*ACTIVITY*
In the records below, find the line containing "사이트맵 (141, 2558)" and the line containing "이 회사 보도자료 보기 (50, 2089)"; please repeat exactly the lines from one to the other, both included, and nothing more.

*RECORDS FOR THE EXERCISE*
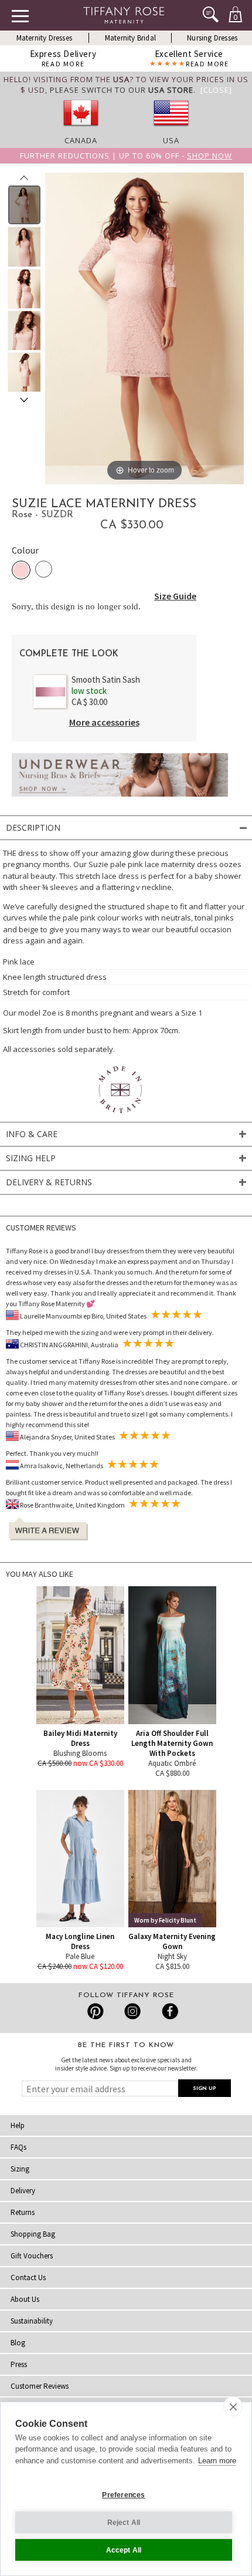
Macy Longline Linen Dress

* * *

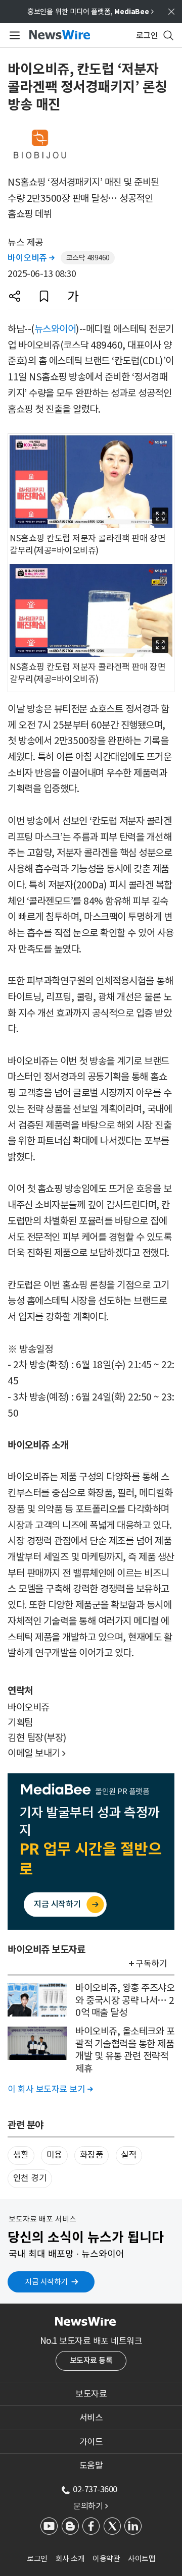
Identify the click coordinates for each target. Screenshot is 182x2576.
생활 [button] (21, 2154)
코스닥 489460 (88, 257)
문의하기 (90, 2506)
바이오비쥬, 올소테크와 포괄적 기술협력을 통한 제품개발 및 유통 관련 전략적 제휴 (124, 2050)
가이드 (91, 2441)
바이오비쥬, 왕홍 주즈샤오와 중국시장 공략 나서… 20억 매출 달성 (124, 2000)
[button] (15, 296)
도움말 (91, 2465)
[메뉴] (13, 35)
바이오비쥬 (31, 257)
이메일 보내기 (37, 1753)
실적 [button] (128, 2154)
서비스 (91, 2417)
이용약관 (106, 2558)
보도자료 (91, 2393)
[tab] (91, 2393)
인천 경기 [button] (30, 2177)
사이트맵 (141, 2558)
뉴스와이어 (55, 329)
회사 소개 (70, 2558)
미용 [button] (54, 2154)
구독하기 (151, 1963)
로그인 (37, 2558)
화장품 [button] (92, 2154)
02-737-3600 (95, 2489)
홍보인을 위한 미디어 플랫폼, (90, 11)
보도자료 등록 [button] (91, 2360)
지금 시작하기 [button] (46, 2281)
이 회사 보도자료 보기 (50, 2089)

*SOLUTION FOR THIS PROBLEM*
사이트맵 (141, 2558)
뉴스와이어 (55, 329)
회사 소개 (70, 2558)
미용 [button] (54, 2154)
구독하기 (151, 1963)
로그인 (37, 2558)
화장품 [button] (92, 2154)
02-737-3600 (95, 2489)
홍보인을 위한 미디어 플랫폼, (90, 11)
보도자료 등록 [button] (91, 2360)
지금 시작하기 [button] (46, 2281)
이 회사 보도자료 보기 (50, 2089)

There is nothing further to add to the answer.